Required action - Please print the records below exactly as they are written.

Source material -
· · · · ·
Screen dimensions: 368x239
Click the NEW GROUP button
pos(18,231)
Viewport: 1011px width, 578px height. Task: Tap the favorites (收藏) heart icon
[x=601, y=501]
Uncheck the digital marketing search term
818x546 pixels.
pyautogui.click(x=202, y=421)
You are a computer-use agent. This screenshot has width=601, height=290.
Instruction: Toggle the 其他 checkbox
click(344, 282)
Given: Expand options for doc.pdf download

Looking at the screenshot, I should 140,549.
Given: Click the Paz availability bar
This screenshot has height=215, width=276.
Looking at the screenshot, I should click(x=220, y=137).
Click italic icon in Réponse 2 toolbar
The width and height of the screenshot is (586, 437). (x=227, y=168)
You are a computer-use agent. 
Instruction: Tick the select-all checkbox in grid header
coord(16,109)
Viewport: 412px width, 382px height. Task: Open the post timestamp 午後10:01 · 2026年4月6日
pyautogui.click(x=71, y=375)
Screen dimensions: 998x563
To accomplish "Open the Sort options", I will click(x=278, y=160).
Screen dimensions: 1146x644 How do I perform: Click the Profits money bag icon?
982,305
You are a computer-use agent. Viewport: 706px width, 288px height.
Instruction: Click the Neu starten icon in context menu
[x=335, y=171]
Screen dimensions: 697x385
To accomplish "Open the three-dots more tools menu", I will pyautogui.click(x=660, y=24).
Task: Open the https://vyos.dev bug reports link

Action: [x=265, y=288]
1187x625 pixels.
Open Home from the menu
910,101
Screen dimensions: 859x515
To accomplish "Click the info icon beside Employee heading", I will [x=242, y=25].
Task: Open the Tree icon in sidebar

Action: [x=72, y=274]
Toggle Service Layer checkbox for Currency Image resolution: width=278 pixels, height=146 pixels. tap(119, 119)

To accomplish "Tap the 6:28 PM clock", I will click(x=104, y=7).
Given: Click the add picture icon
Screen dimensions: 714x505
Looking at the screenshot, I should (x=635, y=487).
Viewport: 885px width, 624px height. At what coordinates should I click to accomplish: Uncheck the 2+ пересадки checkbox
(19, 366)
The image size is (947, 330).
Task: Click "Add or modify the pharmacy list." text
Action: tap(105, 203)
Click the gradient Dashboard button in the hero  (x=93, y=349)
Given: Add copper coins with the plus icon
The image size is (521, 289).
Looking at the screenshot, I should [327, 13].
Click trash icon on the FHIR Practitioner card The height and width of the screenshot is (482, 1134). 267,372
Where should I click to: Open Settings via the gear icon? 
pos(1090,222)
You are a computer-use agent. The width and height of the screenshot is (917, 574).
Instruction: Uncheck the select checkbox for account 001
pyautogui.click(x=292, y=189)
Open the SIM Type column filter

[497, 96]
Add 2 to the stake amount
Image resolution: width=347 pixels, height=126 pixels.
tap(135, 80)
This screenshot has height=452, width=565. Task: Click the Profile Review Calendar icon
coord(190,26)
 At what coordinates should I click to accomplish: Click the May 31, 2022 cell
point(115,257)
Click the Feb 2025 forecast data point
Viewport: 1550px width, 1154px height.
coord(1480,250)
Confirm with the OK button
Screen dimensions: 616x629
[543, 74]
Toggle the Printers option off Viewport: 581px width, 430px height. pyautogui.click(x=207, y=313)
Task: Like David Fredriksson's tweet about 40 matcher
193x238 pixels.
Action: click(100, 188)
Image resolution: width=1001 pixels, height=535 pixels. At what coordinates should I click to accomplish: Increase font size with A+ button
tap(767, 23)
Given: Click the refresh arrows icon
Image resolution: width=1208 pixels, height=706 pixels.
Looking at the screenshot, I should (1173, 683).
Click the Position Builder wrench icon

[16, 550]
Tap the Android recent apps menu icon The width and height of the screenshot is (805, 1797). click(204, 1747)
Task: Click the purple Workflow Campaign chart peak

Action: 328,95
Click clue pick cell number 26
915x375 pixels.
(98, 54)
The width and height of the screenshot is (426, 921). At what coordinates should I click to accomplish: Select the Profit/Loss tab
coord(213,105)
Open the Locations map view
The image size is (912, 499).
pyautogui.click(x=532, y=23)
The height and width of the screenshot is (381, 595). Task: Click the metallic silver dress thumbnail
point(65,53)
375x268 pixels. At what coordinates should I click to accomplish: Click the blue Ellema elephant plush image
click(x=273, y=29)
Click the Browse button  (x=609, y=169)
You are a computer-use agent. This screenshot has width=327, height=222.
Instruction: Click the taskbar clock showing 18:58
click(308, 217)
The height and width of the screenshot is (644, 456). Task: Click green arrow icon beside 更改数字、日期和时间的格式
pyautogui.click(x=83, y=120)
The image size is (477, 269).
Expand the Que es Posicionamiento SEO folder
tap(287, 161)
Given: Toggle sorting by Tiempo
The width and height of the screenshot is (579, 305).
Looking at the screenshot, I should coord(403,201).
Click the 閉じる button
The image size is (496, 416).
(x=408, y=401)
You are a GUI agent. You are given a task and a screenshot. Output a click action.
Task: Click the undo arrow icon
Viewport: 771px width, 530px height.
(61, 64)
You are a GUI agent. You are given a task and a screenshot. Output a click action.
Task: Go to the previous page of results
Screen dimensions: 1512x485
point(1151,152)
· · · · ·
Answer for this exercise -
Screen dimensions: 368x239
Click the NEW GROUP button
pos(18,231)
Viewport: 1011px width, 578px height. Task: Tap the favorites (收藏) heart icon
[x=601, y=501]
Uncheck the digital marketing search term
818x546 pixels.
pyautogui.click(x=202, y=421)
You are a computer-use agent. This screenshot has width=601, height=290.
Instruction: Toggle the 其他 checkbox
click(344, 282)
Given: Expand options for doc.pdf download

Looking at the screenshot, I should 140,549.
Given: Click the Paz availability bar
This screenshot has height=215, width=276.
Looking at the screenshot, I should click(x=220, y=137).
Click italic icon in Réponse 2 toolbar
The width and height of the screenshot is (586, 437). (x=227, y=168)
You are a computer-use agent. 
Instruction: Tick the select-all checkbox in grid header
coord(16,109)
Viewport: 412px width, 382px height. Task: Open the post timestamp 午後10:01 · 2026年4月6日
pyautogui.click(x=71, y=375)
Screen dimensions: 998x563
To accomplish "Open the Sort options", I will click(x=278, y=160).
Screen dimensions: 1146x644 How do I perform: Click the Profits money bag icon?
982,305
You are a computer-use agent. Viewport: 706px width, 288px height.
Instruction: Click the Neu starten icon in context menu
[x=335, y=171]
Screen dimensions: 697x385
To accomplish "Open the three-dots more tools menu", I will pyautogui.click(x=660, y=24).
Task: Open the https://vyos.dev bug reports link

Action: [x=265, y=288]
1187x625 pixels.
Open Home from the menu
910,101
Screen dimensions: 859x515
To accomplish "Click the info icon beside Employee heading", I will [x=242, y=25].
Task: Open the Tree icon in sidebar

Action: [x=72, y=274]
Toggle Service Layer checkbox for Currency Image resolution: width=278 pixels, height=146 pixels. tap(119, 119)

To accomplish "Tap the 6:28 PM clock", I will click(x=104, y=7).
Given: Click the add picture icon
Screen dimensions: 714x505
Looking at the screenshot, I should (x=635, y=487).
Viewport: 885px width, 624px height. At what coordinates should I click to accomplish: Uncheck the 2+ пересадки checkbox
(19, 366)
The image size is (947, 330).
Task: Click "Add or modify the pharmacy list." text
Action: tap(105, 203)
Click the gradient Dashboard button in the hero  (x=93, y=349)
Given: Add copper coins with the plus icon
The image size is (521, 289).
Looking at the screenshot, I should [327, 13].
Click trash icon on the FHIR Practitioner card The height and width of the screenshot is (482, 1134). 267,372
Where should I click to: Open Settings via the gear icon? 
pos(1090,222)
You are a computer-use agent. The width and height of the screenshot is (917, 574).
Instruction: Uncheck the select checkbox for account 001
pyautogui.click(x=292, y=189)
Open the SIM Type column filter

[497, 96]
Add 2 to the stake amount
Image resolution: width=347 pixels, height=126 pixels.
tap(135, 80)
This screenshot has height=452, width=565. Task: Click the Profile Review Calendar icon
coord(190,26)
 At what coordinates should I click to accomplish: Click the May 31, 2022 cell
point(115,257)
Click the Feb 2025 forecast data point
Viewport: 1550px width, 1154px height.
coord(1480,250)
Confirm with the OK button
Screen dimensions: 616x629
[543, 74]
Toggle the Printers option off Viewport: 581px width, 430px height. pyautogui.click(x=207, y=313)
Task: Like David Fredriksson's tweet about 40 matcher
193x238 pixels.
Action: click(100, 188)
Image resolution: width=1001 pixels, height=535 pixels. At what coordinates should I click to accomplish: Increase font size with A+ button
tap(767, 23)
Given: Click the refresh arrows icon
Image resolution: width=1208 pixels, height=706 pixels.
Looking at the screenshot, I should (1173, 683).
Click the Position Builder wrench icon

[16, 550]
Tap the Android recent apps menu icon The width and height of the screenshot is (805, 1797). click(204, 1747)
Task: Click the purple Workflow Campaign chart peak

Action: 328,95
Click clue pick cell number 26
915x375 pixels.
(98, 54)
The width and height of the screenshot is (426, 921). At what coordinates should I click to accomplish: Select the Profit/Loss tab
coord(213,105)
Open the Locations map view
The image size is (912, 499).
pyautogui.click(x=532, y=23)
The height and width of the screenshot is (381, 595). Task: Click the metallic silver dress thumbnail
point(65,53)
375x268 pixels. At what coordinates should I click to accomplish: Click the blue Ellema elephant plush image
click(x=273, y=29)
Click the Browse button  (x=609, y=169)
You are a computer-use agent. This screenshot has width=327, height=222.
Instruction: Click the taskbar clock showing 18:58
click(308, 217)
The height and width of the screenshot is (644, 456). Task: Click green arrow icon beside 更改数字、日期和时间的格式
pyautogui.click(x=83, y=120)
The image size is (477, 269).
Expand the Que es Posicionamiento SEO folder
tap(287, 161)
Given: Toggle sorting by Tiempo
The width and height of the screenshot is (579, 305).
Looking at the screenshot, I should coord(403,201).
Click the 閉じる button
The image size is (496, 416).
(x=408, y=401)
You are a GUI agent. You are given a task and a screenshot. Output a click action.
Task: Click the undo arrow icon
Viewport: 771px width, 530px height.
(61, 64)
You are a GUI agent. You are given a task and a screenshot. Output a click action.
Task: Go to the previous page of results
Screen dimensions: 1512x485
point(1151,152)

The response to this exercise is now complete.